What you will do:
[1] Please list every bomb the passage on Barnes Wallis names.
[2] Pick up the passage on Barnes Wallis after its last sentence and write what follows.

═════ Selection ═════

In his background, Holland spends considerable time discussion Barnes Wallis, whose reputation as “eccentric genius” came from:

  1. The airship R101, which featured his geodesic frame system. The R101 crashed and burned on its first operational flight, killing most aboard; however, the crash was not attributed to the geodesic framework.
  2. The Wellington bomber, again using a geodesic framework; quite successful. There was a follow-up, the four-engine Windsor bomber, but only three prototypes were built.
  3. The Tallboy (12000 lb) and Grand Slam (22000 lb) ultraheavy bombs. These were also considered successful; however, Holland notes they were not used according to Barnes Wallis’ original plans. Wallis envisioned the Germans dispersing and hiding their industrial facilities, but observed they could not do this with coal mines and other natural resources. Thus the ultraheavy “earthquake” bombs were to be used to collapse mines. This required dropping them from high altitude, and the above-mentioned Windsor bomber and a new six-engine bomber, the Victory, were to be used. (Web images of the Victory usually show it as a canard design but the surviving wind tunnel models are conventional wing-forward). Tallboy and Grand Slam bombs were eventually used against railway viaducts and U-boat pens, with fair success.
  4. The dam-breaking Upkeep bomb. These were inspired by Barnes Wallis watching stones skipping across a pond; the idea was the bombs would bounce over torpedo nets, sink in contact with the dam, and detonate using depth-charge fuses.

═════ Records shown ═════

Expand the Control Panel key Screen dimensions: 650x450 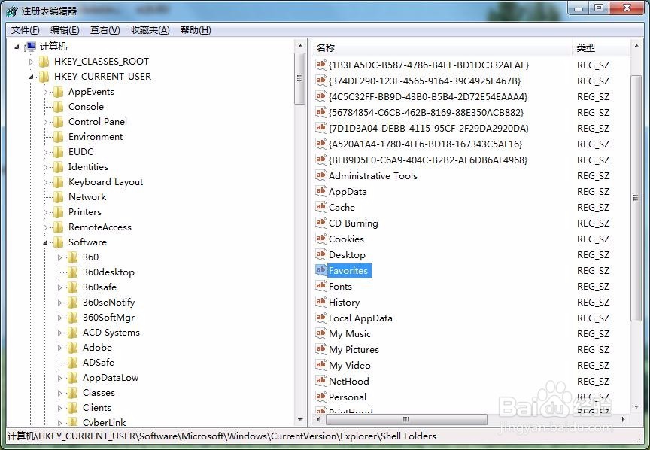44,121
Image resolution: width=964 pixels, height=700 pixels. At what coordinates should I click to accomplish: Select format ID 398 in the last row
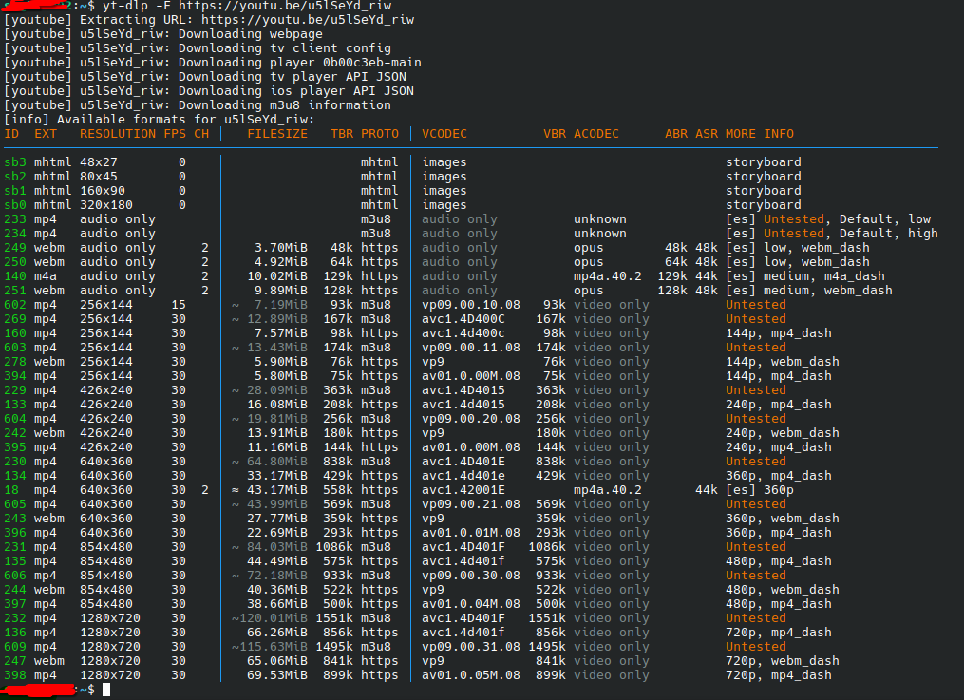tap(15, 675)
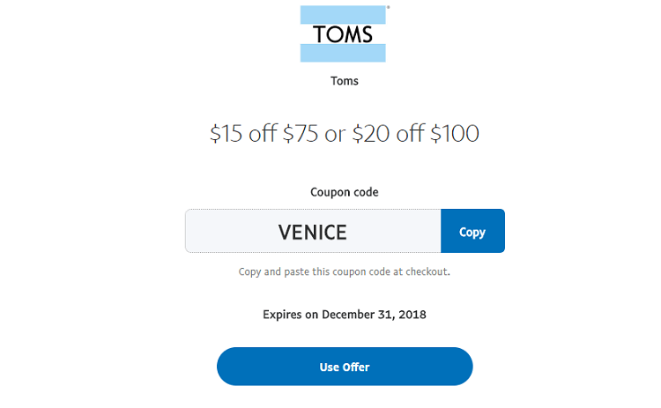
Task: Click the 'or' between the two offers
Action: 335,135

═════

Answers to each task:
[1] Tallboy, Grand Slam, Upkeep

[2]
Barnes Wallis had some difficulty getting the idea accepted. Air Marshall Arthur “Bomber” Harris was notoriously dismissive of “panacea mongers” – people with ideas for specialized bomber attack methods or unique targets, and Barnes Wallis “bouncing bomb” met both criteria. However, the Royal Navy got into the act, seeing the bombs as a way to attack anchored warships protected by torpedo nets – specifically the Tirpitz – and Harris gave grudging assent. A special squadron was set up, Lancasters were modified, and training missions targeted obsolete dams in Wales and a surplus French battleship in Scotland. It didn’t go very well. The original design called for a cylindrical bomb in a spherical shell, dropped at a tightly controlled altitude, airspeed, and distance from the target. The spherical casing kept breaking up on impact with the water, and was eventually abandoned, even though it was feared a cylindrical bomb wouldn’t bounce straight. There were tight time constraints; the raid had to be conducted under the proper moon illumination and with the right amount of water behind the dams; that meant May 16,1943. Plus, the Admiralty wanted a simultaneous raid on the Tirpitz so the Germans would have time to adapt to the bomb design. The Admiralty eventually gave up on its plan, and the dam raid went ahead with only one successful test of a live Upkeep bomb; half the squadron hadn’t even dropped a practice Upkeep.

In the British tradition of muddling through, the raid was a success. The Möhne and Eder dams were breached – although it looked pretty grim at first, as it took five bombs on the Möhne and three on the Eder. The secondary targets – the Sorpe and Ennepe dams – were only slightly damaged; it’s something of a mystery why the Sorpe dam was a target and Holland doesn’t explain it; this was an earth dam rather than a concrete one like the others, and the Upkeep bomb wasn’t suited for an attack on it. As a result, it was attacked without spinning the bombs and along the length rather than face on.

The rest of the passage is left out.